#### Exercise passage:
[Start of Attachment]

A group of doctors in Virginia is calling for the Centers for Disease Control and Prevention and the World Health Organization to release information about whether black communities are being left behind as the shortage of coronavirus tests continues in the US.
They’re concerned that black communities and other underserved groups might be disproportionately missing out on getting tested for COVID-19, in the absence of data breaking down who’s been tested so far by race and ethnicity.
“We know in the US that there are great discrepancies in not only the diagnosis but the treatment that African Americans and other minorities are afforded. So I want to make sure that in this pandemic, that black and brown people are treated in the same way and that these tests are made available in the same pattern as for white people,” said Dr. Ebony Hilton, an associate professor of anesthesiology and critical care medicine at the University of Virginia.
Currently, the CDC’s coronavirus information site says a total of 66,371 people across the US have been tested for the virus. The latest data on the site says there are 15,219 confirmed cases nationally. The data provided by the CDC does not include a breakdown of who’s been tested by demographics. Johns Hopkins University’s database, which pulls data from global, national, and state-level reporting, says there are more than 26,000 confirmed cases in the US, but doesn’t include statistics on testing.

[End of Attachment]

#### Records provided:
[Start of Attachment]

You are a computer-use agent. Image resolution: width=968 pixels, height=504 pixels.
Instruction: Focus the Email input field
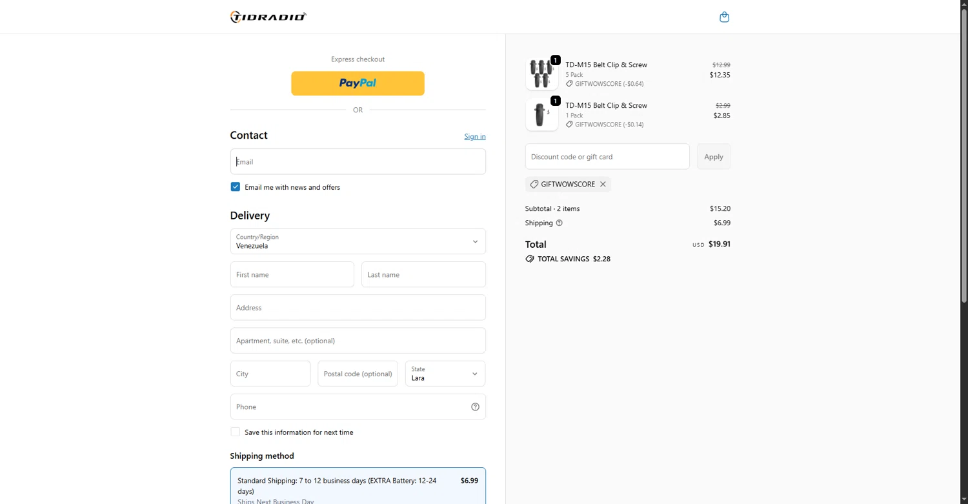tap(358, 162)
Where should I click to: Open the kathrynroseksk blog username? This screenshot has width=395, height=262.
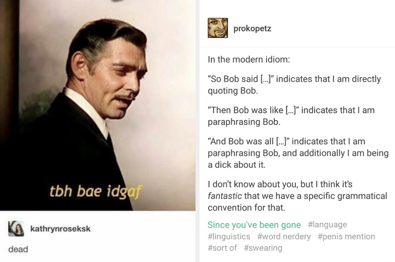[60, 229]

[End of Attachment]

#### List of tasks:
A) According to the coronavirus testing article, how many people across the US had been tested for the virus by the CDC's count?
B) Write a continuation of the coronavirus testing article, starting right after its last sentence.
You will not need the rows.

#### Replies:
A) 66,371 people.

B)
The doctors say that the deep-seated inequities that disproportionately affect black communities — like a lack of paid sick leave and adequate health insurance, income disparities, and access to medical facilities — can heighten the effects of a crisis like the coronavirus outbreak.
“I don’t want to speak about black Americans as if we’re all the same, but there’s a lot of reasons not to trust the government to be fair in circumstances like these,” said Dr. Cameron Webb, who is running for Congress in Virginia. “Yes, that's a huge question, who has access to those tests … If you're not an NBA player, it might be a little harder for black people to get access to those tests.”
Finding out who’s had access to tests so far would mean “we’re able to correct our disparities or biases as health care providers,” said Dr. Leigh-Ann Webb, an emergency room doctor at UVA.
Hilton added that doctors have to rely on a lot of diagnostics that can be quite subjective to decide whether someone should get a test or not — feeling exhausted, having a sore throat — rather than measurable objective factors. That, she said, makes the whole process more vulnerable to the implicit biases that every patient and medical professional carry around with them.
She said getting data on who has access to tests is a pressing issue, “with coronavirus having such a high mortality rate, with testing being limited, and with testing also only coming based on subjective descriptions, the only objective description that we have is a fever.”
“The people who are not being tested, if testing is warranted, they need advocates. And as much as they could advocate for themselves, having people specifically who are interested in health disparities, to have people who have a seat at the table advocating for you really helps,” Dr. Leigh-Ann Webb added.
She said the Johns Hopkins database, for example, is tracking gender, age, and location but not race or ethnicity.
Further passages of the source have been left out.